Court rejects Qld Govt solar laws appeal

Brigalow solar farm

A Queensland Court of Appeal has upheld the Supreme Court ruling that the Queensland Government’s Electrical Safety (Solar Farms) Amendment Regulation 2019 introduced on May 13 is invalid.

The legislation required all work on solar farms including mounting panels to be conduced by licensed electricians.

The developers of Brigalow Solar Farm near Pittsworth in Queensland filed a case against the government’s legislation in the Supreme Court.

The Clean Energy Council welcomed the announcement, saying it was good news for regional jobs and communities in the state.

Clean Energy Council Chief Executive Kane Thornton said the development and introduction of the state government’s regulation had been rushed.

“The industry should never have had to go through the courts to resolve something that could easily have been worked out with a full and proper consultation process,” Mr Thornton said.

“Queensland’s courts have now determined twice that the government’s regulation requiring licensed electricians to do the work of labourers and trades assistants is inconsistent with the Electrical Safety Act.

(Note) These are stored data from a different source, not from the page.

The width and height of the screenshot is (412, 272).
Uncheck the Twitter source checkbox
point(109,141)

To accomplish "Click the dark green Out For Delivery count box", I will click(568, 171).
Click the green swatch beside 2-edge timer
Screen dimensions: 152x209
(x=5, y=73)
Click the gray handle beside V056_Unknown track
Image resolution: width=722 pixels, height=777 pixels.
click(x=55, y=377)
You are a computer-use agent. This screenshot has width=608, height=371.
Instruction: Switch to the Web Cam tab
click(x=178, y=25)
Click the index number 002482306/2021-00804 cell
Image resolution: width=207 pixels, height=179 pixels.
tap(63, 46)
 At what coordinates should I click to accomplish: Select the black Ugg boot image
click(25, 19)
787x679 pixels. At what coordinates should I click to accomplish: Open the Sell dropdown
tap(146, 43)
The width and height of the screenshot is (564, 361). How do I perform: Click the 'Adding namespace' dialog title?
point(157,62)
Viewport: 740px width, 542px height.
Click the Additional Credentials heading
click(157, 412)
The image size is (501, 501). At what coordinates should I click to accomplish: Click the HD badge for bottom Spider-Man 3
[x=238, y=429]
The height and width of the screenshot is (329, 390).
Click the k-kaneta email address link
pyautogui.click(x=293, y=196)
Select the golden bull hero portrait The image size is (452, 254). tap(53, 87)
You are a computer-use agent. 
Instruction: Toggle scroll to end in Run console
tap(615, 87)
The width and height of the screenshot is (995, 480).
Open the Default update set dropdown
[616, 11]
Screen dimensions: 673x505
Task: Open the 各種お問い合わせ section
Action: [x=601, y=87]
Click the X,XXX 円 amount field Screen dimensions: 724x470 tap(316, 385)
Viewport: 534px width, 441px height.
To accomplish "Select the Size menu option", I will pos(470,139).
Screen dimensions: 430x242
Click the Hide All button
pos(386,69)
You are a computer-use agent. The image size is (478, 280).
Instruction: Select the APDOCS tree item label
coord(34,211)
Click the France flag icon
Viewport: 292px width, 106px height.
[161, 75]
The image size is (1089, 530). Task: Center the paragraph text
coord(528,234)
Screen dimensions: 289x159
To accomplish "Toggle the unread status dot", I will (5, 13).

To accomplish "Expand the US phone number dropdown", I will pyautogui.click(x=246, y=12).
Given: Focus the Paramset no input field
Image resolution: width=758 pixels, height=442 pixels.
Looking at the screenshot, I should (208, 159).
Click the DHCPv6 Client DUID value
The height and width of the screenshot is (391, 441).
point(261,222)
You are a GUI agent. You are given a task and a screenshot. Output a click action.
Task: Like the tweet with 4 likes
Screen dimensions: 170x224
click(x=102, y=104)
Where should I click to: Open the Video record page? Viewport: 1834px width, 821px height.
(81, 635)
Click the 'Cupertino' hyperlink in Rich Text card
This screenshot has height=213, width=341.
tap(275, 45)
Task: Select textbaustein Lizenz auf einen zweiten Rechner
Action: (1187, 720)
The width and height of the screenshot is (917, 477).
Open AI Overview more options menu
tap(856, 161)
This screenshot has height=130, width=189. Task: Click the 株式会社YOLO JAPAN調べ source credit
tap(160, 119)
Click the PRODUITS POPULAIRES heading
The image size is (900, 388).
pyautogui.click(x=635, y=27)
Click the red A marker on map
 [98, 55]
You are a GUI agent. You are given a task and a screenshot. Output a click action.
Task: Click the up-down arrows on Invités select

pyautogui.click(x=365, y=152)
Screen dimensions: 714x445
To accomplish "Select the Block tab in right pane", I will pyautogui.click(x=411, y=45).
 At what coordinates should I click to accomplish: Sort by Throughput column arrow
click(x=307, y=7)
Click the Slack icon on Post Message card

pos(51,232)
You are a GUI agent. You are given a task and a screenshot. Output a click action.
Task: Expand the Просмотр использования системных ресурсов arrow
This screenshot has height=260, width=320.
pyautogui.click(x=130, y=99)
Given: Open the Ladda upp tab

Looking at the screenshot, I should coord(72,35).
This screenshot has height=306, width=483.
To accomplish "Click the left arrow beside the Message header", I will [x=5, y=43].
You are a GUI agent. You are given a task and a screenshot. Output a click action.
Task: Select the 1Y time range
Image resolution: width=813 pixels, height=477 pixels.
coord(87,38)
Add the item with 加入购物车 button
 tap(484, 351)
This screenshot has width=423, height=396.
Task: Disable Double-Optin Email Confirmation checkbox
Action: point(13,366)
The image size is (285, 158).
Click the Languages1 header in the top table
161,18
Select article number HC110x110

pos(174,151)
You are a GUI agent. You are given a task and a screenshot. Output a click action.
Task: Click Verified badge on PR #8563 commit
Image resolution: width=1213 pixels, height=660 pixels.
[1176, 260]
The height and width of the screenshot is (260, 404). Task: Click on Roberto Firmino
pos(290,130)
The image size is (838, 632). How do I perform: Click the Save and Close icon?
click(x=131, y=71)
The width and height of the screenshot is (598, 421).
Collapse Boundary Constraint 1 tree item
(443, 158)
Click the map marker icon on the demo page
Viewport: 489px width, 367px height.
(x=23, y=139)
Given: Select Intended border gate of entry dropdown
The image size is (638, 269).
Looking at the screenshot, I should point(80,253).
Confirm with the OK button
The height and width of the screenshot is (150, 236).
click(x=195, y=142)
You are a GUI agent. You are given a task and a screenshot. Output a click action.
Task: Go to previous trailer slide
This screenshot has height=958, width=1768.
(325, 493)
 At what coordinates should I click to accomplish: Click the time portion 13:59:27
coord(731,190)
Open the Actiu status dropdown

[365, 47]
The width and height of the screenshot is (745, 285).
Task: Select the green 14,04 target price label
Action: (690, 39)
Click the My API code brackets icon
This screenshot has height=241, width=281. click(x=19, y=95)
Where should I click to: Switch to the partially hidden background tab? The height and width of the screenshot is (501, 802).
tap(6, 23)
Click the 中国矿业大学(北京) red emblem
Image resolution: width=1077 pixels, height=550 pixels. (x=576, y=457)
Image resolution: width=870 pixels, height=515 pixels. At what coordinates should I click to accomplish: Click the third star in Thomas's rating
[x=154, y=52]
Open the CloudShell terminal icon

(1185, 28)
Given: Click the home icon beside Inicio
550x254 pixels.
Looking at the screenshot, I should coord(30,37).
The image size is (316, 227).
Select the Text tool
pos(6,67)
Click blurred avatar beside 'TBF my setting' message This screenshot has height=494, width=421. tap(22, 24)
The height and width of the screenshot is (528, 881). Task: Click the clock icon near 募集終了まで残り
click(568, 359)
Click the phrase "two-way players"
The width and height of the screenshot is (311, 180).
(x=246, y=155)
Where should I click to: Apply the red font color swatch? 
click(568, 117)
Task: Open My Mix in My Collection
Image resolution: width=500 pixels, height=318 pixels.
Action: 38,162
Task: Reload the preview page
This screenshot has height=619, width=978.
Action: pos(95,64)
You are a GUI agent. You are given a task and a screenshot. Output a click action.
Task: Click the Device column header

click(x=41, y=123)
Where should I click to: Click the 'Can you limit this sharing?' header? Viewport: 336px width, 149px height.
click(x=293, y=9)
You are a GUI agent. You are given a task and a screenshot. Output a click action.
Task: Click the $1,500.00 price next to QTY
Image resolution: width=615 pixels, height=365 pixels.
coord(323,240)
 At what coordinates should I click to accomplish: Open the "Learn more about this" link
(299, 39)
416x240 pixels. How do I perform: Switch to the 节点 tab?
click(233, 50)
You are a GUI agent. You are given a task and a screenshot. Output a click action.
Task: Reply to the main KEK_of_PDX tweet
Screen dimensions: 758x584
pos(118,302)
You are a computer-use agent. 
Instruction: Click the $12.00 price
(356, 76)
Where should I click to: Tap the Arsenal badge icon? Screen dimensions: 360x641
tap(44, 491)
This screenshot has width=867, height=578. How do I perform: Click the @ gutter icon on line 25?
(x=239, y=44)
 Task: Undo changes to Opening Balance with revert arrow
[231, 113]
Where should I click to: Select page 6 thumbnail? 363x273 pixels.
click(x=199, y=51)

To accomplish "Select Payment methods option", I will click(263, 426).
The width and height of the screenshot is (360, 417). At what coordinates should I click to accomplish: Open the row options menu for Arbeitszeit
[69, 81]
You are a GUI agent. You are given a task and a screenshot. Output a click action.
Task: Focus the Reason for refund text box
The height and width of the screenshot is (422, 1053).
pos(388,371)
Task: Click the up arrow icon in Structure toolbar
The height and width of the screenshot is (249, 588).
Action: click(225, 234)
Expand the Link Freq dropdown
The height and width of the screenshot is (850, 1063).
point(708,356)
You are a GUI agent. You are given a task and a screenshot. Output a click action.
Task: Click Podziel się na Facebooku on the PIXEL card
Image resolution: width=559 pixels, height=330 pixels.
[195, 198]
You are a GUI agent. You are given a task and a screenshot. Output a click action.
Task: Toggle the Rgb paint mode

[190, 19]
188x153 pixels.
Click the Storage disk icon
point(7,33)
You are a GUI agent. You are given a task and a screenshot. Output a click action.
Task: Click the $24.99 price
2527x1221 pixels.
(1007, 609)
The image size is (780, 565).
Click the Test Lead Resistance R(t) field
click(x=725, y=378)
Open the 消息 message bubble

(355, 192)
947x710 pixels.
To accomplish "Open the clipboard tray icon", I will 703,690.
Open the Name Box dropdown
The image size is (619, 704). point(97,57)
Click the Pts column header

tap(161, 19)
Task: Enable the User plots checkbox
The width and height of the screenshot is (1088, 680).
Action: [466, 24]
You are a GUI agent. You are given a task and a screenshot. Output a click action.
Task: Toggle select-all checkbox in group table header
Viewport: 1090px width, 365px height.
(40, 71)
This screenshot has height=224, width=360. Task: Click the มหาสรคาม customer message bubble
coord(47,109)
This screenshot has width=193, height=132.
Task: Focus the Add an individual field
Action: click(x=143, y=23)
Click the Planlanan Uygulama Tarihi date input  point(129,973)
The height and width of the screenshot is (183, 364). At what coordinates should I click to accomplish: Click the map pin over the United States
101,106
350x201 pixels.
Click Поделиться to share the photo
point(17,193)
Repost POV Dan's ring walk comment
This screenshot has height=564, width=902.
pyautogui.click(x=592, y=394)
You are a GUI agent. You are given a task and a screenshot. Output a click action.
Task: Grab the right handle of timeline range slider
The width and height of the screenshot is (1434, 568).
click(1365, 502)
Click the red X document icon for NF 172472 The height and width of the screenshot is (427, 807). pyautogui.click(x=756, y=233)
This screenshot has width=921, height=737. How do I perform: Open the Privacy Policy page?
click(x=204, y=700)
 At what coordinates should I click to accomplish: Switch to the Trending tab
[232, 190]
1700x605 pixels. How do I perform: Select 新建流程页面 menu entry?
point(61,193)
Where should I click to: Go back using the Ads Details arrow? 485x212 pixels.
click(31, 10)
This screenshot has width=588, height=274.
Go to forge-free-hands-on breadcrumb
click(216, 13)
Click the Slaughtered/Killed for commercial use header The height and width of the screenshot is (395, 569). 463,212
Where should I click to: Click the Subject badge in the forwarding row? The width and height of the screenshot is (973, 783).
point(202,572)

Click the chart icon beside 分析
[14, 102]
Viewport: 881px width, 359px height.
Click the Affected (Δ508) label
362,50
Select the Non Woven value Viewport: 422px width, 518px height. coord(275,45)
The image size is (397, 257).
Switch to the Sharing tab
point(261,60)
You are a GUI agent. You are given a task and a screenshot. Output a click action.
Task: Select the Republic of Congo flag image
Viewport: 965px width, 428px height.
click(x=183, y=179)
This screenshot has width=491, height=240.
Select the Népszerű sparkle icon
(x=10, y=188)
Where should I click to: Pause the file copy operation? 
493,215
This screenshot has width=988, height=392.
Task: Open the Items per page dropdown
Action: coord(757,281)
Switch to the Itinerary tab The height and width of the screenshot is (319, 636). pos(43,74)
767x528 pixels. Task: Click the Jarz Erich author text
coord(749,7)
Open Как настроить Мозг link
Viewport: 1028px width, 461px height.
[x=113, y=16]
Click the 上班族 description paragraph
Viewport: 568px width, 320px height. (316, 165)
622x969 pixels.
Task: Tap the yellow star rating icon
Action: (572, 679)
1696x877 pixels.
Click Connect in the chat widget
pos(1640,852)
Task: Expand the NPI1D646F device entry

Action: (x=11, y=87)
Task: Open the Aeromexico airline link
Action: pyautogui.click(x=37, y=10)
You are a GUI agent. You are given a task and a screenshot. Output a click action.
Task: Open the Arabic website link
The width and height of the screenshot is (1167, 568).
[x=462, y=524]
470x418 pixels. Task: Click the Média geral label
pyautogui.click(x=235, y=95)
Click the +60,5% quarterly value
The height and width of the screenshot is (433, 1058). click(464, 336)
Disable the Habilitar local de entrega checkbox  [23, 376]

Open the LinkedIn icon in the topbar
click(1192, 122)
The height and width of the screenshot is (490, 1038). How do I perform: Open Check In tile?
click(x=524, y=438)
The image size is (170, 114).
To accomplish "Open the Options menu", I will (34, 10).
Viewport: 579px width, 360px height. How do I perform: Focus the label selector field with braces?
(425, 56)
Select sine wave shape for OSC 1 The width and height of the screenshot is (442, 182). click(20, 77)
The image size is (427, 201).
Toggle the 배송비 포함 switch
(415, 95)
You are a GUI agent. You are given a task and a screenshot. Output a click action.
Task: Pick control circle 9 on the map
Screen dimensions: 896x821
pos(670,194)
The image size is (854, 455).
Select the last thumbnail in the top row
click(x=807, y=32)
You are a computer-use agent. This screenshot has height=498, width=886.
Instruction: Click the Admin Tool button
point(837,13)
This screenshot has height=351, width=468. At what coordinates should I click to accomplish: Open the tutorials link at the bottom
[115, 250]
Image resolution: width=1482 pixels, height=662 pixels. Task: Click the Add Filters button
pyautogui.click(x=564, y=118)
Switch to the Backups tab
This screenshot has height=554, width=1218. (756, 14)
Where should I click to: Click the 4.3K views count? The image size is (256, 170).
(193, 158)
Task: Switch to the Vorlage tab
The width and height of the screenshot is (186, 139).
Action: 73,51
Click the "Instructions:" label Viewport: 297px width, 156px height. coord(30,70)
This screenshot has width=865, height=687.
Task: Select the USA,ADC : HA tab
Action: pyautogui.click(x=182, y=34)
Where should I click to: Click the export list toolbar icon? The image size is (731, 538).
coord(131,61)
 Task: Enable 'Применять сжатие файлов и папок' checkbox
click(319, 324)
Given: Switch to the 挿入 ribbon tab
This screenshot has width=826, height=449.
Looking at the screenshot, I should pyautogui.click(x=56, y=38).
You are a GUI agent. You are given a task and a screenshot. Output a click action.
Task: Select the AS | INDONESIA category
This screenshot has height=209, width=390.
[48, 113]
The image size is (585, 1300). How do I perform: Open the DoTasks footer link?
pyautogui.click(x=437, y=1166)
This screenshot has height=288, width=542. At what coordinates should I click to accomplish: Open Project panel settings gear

That is because it is not electrical work. This decision is good news for regional jobs and communities, and good news for the clean energy transition in Queensland. 

“After three months of chaos and uncertainty in the large-scale solar sector in Queensland, we look forward to being able to get on with the job of building and investing in new clean energy projects worth billions of dollars that the state needs to meet its renewable energy target.”

While the Queensland Government has accepted the ruling, it has asked the Electrical Safety Commissioner to convene an urgent industry roundtable to discuss safety in large-scale solar farms.

“Today’s decision is about a technical legal ruling and does not deal with the substantive safety reasoning behind the making of the solar farms regulation,” Industrial Relations Minister Grace Grace said.

“The Government acted on the advice of an expert safety panel and Crown Law in relation to the making of the regulation.

“My department is currently considering the full extent of the decision, including whether legislative changes are required.

“The Electrical Safety Act has not undergone any significant changes in 17 years. A great deal of technological change and the emergence of new industries have occurred since this time.”